[Python-Dev] Fix import errors to have data
Phillip J. Eby
pje at telecommunity.com
Wed Jul 28 19:40:03 CEST 2004
At 09:53 AM 7/28/04 -0700, Guido van Rossum wrote:
> > On Wed, 2004-07-28 at 06:56, Jim Fulton wrote:
> > > Do you think it's practical to limit the effects of module import to
> > > sys.modules, even by convention? Could we say that it is a bug for
> > > code executed during module import to mutate other modules, including
> > > mutating objects contained in those other modules?
>
>I'm uncomfortable with that; while it's indeed conventional for
>modules to mostly define classes and functions (and constants and
>global variables and ...), there are many other useful things one
>could do at module level, and I hesitate to declare those in any way,
>shape or sense frowned upon. You can have stricter rules within a
>project, of course, but I don't want to make this part of the general
>Python culture; your concerns are mostly relevant only for very large
>projects.
And for those very large projects, I'm wondering if what is *really* wanted
is actually to be able to isolate plug-ins or extensions into their own
"module space", similar to the way the Java "classloader" hierarchy
works. In effect, Java can have multiple 'sys' modules, arranged in a
hierarchy. Each classloader has its own sys.path equivalent, and can also
delegate imports to its parent classloader(s), in order to have some
modules shared between child classloaders. Classloaders are typically used
in application servers or other systems that wrap around multiple
third-party application modules, so that each application unit appears to
have the entire VM to itself, even though side-by-side there may be other
applications seeing the same or different versions of various
modules. This effect is achieved by creating a classloader for each
segregated application unit, and then using it to load that application's
main class.
If a mechanism like this were available for Python, then large systems like
Zope could simply (well, maybe *simply* is the wrong word!) load extensions
in a separate "module space". If there's a problem, just throw the whole
thing away, with no side effects in the current module space such as
"insane" half-empty modules.
As a side benefit, individual extensions can depend on/use different
versions of common packages, as long as they get loaded into separate
module spaces. Heck, you can give extensions their own private copy of the
'logging' module, or anything else that has module-level configuration and
doesn't "play nice" when multiple extensions want it configured differently.

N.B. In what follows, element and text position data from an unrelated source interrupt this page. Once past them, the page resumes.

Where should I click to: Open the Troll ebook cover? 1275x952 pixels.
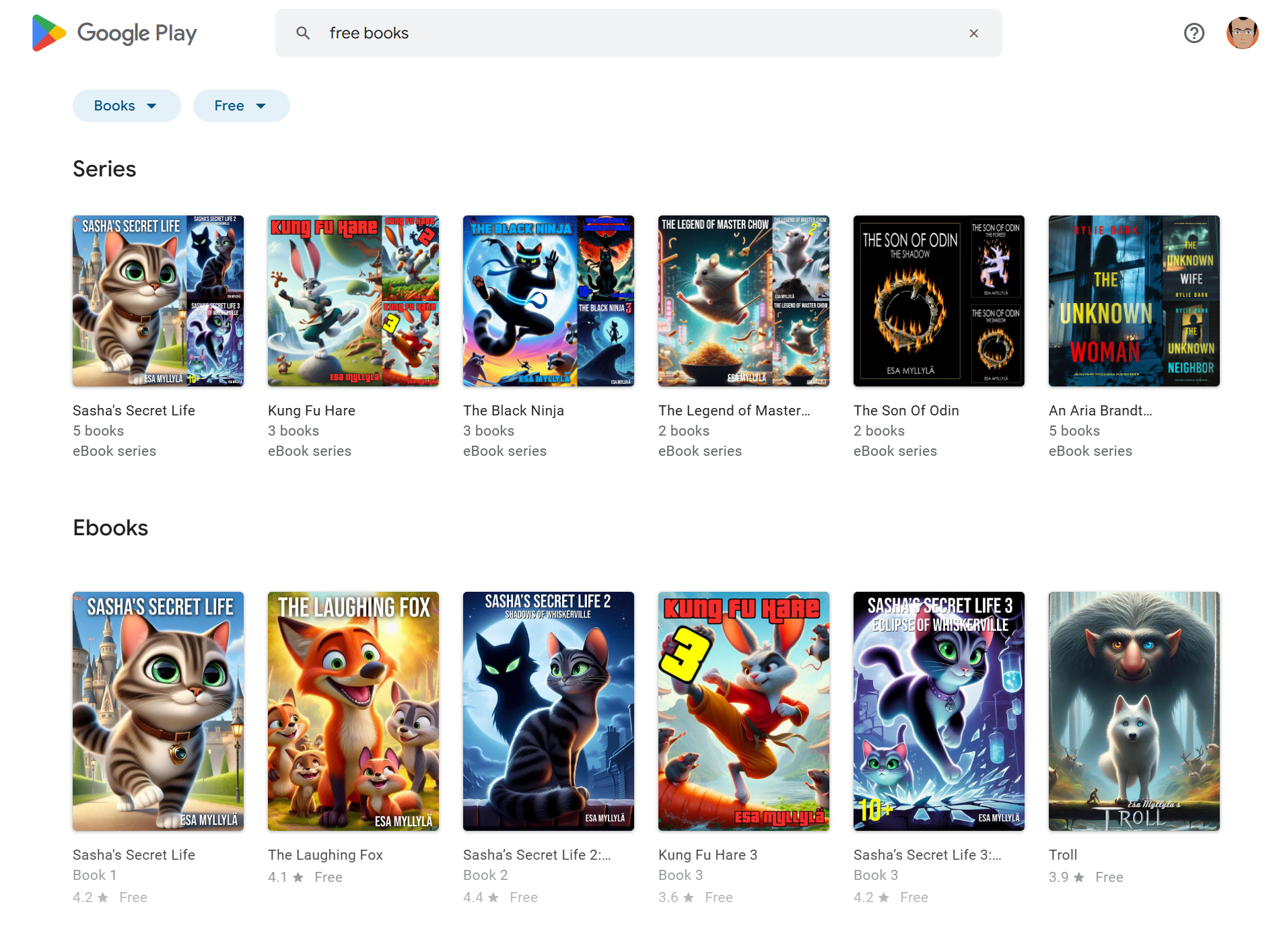[1134, 711]
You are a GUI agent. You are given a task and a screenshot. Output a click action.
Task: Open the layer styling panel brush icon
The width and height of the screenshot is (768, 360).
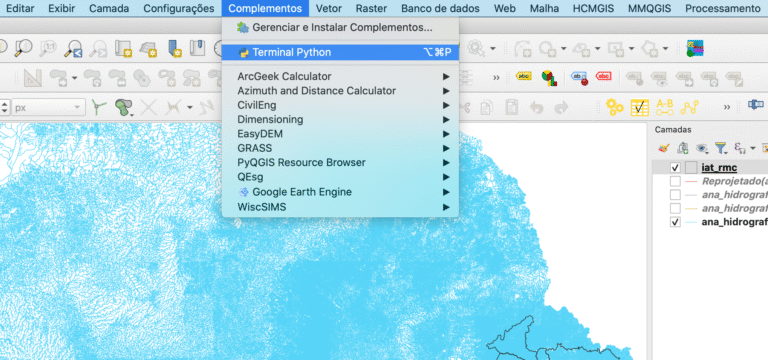point(664,147)
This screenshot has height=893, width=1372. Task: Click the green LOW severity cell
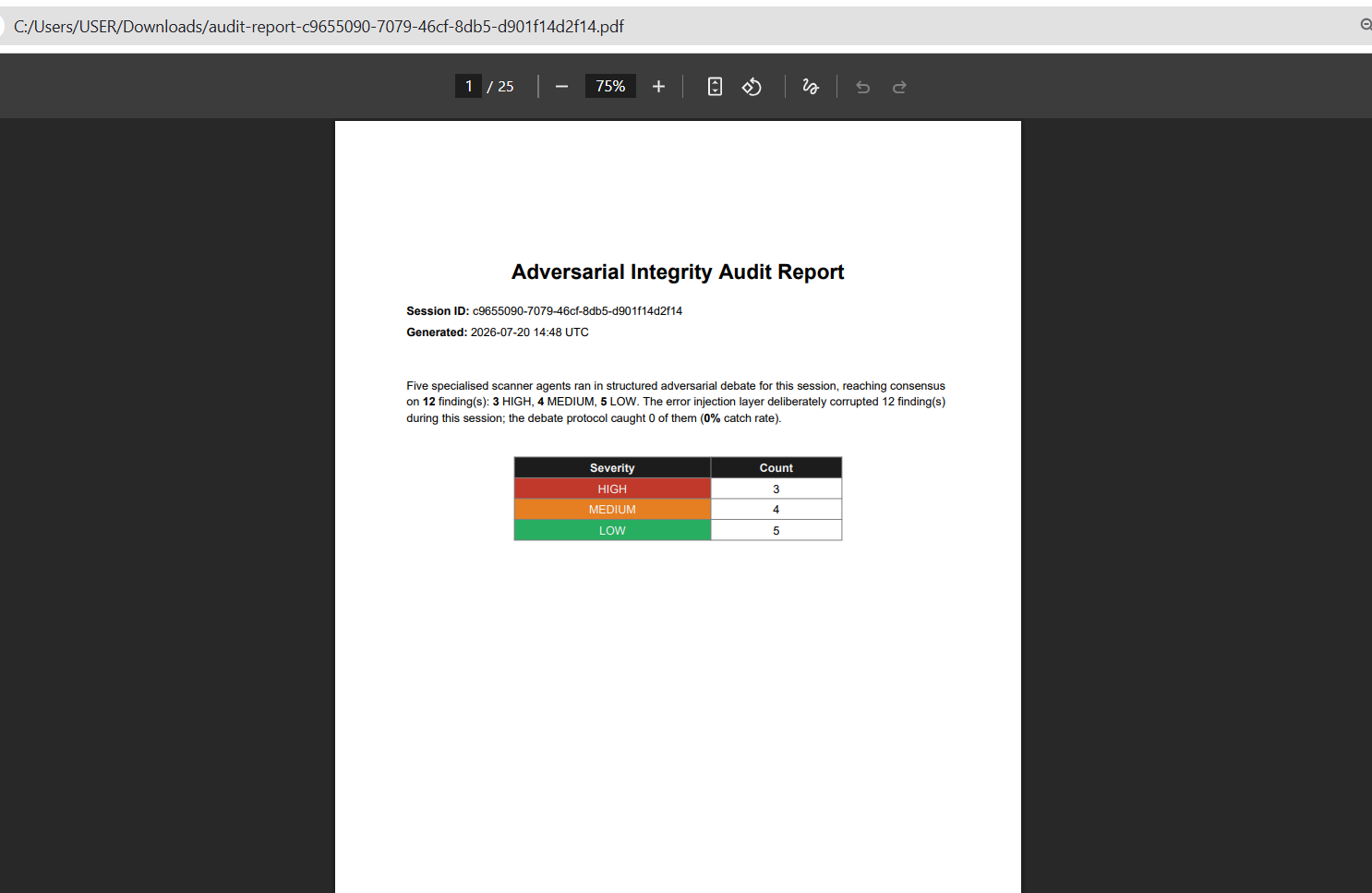coord(612,530)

I don't know for certain that such a thing is possible using just the
standard import hooks, but it seems to me it might be. If anybody is
interested in such an animal, have a look at:
http://www.eby-sarna.com/pipermail/peak/2004-July/001652.html
and drop me a line. I presume this is offtopic for further discussion on
python-dev unless it's proposed as a stdlib addition, and I don't think it
should be so proposed without first having some field experience in at
least a couple of those "very large projects". My personal interest in
this is mainly aimed at integrating Python with Eclipse, but it seems to me
that systems like Zope and Chandler that want to support large numbers of
third-party plugins, probably want to be able to do things like this. It
would be nice to have a common implementation, or failing that, at least
understand what prevents a common implementation from being practical.